New higher wage for foreign caregivers working in Taiwan
Foreign caregivers planning to work in Taiwan will receive a monthly wage of NT$17,000 (US$525) beginning on Sept. 1, Labor Minister Chen Hsiung-wen announced on Friday.
That represents an increase of NT$1,160, or 7.32 percent, from the current monthly wage of NT$15,840, which has been the fixed rate for the past 18 years.
In contrast to the minimum monthly wage of NT$20,008 for workers in Taiwan, which has increased 26 percent during the period, Chen said the 7.32 percent raise was reasonable.

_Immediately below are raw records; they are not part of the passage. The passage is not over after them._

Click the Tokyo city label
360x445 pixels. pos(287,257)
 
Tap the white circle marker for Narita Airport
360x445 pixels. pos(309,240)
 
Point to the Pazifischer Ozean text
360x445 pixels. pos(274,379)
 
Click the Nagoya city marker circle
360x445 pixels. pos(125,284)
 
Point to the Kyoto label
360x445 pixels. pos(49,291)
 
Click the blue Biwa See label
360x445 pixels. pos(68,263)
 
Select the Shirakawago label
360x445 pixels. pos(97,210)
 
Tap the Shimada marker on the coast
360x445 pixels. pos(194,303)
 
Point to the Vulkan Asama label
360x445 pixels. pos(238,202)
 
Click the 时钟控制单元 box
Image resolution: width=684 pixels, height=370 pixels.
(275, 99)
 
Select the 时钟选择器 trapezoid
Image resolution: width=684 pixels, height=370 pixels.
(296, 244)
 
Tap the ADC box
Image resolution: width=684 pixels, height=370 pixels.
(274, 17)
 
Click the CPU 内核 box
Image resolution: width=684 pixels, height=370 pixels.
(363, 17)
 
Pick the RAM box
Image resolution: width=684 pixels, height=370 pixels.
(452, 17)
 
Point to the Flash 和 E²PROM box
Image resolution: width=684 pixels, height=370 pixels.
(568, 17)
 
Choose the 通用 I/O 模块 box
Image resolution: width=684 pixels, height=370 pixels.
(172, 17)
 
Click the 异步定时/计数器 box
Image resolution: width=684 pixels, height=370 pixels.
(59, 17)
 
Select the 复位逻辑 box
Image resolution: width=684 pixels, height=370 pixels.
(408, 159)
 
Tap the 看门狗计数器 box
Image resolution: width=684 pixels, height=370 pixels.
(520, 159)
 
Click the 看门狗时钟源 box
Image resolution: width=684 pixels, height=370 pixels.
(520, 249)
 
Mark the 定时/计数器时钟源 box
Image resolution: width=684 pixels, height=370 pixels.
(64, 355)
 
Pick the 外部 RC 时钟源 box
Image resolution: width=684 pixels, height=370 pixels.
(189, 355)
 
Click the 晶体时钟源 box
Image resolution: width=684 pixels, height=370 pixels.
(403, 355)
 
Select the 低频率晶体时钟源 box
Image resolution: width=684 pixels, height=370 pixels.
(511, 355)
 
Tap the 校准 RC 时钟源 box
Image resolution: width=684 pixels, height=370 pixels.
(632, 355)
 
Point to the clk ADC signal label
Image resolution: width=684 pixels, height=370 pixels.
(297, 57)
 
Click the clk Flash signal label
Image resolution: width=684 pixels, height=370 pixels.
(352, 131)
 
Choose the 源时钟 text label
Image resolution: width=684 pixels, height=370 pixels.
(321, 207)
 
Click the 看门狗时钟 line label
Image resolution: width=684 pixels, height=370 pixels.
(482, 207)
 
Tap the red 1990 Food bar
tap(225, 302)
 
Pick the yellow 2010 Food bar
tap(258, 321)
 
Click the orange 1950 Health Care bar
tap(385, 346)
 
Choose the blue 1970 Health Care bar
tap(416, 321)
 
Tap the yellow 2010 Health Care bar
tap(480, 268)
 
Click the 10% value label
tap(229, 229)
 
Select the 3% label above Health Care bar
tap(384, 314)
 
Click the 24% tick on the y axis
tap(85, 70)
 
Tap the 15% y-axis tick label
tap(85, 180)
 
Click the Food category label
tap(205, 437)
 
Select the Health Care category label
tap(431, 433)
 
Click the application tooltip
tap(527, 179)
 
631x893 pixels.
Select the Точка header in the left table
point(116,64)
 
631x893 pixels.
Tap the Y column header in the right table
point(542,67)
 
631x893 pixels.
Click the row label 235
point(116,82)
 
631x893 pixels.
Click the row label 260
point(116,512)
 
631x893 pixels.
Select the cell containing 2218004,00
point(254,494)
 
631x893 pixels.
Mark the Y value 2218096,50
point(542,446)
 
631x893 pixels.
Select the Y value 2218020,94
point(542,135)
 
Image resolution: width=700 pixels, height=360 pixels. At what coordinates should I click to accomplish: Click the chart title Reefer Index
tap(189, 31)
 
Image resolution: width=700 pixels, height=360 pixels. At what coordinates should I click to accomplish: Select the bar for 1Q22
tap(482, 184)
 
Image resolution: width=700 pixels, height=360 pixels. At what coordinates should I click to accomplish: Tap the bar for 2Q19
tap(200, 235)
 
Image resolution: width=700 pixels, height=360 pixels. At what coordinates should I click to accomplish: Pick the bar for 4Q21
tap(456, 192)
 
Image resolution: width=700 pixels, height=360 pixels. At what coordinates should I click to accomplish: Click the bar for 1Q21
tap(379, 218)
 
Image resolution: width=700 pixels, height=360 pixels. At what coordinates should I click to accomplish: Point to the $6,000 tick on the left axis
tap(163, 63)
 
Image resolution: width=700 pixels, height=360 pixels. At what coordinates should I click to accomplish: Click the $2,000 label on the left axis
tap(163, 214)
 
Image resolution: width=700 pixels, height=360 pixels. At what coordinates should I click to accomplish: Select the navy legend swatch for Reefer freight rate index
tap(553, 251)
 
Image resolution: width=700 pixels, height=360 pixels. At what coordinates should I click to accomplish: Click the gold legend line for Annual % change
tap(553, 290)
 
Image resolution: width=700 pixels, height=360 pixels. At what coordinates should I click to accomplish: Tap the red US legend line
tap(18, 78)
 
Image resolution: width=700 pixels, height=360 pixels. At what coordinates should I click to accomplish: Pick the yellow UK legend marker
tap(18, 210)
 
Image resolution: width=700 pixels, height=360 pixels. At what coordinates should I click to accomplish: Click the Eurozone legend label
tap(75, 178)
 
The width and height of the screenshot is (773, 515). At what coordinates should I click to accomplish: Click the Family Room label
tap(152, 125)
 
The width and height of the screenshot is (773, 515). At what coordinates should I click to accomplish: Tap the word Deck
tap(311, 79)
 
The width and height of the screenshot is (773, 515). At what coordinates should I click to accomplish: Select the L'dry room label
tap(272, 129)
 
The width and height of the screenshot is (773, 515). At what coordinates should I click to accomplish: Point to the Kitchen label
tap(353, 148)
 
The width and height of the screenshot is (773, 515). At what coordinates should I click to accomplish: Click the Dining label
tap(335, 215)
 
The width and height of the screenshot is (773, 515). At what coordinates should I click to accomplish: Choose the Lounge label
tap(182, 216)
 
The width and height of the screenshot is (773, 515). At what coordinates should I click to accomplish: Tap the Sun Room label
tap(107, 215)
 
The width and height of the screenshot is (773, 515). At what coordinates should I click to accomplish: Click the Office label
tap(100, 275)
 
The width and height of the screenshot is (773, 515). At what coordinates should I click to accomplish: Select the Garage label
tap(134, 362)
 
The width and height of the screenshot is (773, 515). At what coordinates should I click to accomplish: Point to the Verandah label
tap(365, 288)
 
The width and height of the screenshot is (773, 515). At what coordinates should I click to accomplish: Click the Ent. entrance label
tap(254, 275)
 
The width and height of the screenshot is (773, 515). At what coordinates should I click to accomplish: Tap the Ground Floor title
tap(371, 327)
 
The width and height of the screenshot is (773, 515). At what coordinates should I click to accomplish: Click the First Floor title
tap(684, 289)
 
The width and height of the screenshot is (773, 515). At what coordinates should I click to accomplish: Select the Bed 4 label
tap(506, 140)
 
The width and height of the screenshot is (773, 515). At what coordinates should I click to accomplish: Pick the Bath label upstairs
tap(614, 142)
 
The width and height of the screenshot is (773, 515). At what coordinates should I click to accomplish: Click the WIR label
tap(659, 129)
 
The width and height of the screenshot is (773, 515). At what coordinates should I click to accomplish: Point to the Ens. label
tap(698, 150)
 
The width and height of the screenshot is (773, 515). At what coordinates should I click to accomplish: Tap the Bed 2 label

Foreign nationals working as domestic caregivers in Taiwan are not covered under Taiwan's Labor Standards Act and therefore not entitled to the statutory minimum wage.
The higher monthly wage will only be applied, however, to new applicants from Indonesia, the Philippines, Thailand and Vietnam, and not to those already working in Taiwan.
With the monthly pay for migrant domestic helpers in Hong Kong and Macau at NT$16,530, Taiwan hopes that the wage increase can attract quality domestic helpers to work in the country, Chen said after a meeting with officials from the four Southeast Asian countries earlier in the day.
Indonesia and the Philippines, the two countries that provide the most migrant domestic helpers in Taiwan, have pressed Taiwan for months to increase the wages for their workers to NT$17,500 per month, and have been holding back new workers from employers unwilling to pay that amount.
It was not immediately clear if the new wage settled the differences between Taiwan and the two countries.
But Agusdin Subiantoro, deputy director of Indonesia's National Agency for the Placement and Protection of Indonesian Migrant Workers, told CNA on Thursday that Indonesia and Taiwan had reached the agreement to increase migrant caregivers' pay to NT$17,000 after rounds of negotiations.
Groups of manpower brokers called for the ministry on Friday afternoon to require incoming migrant workers to have HIV/ AIDS testing and pregnancy tests done.
But the Labor Ministry said that considering international human rights conventions and workplace gender equality, those tests should not be requirements for those workers.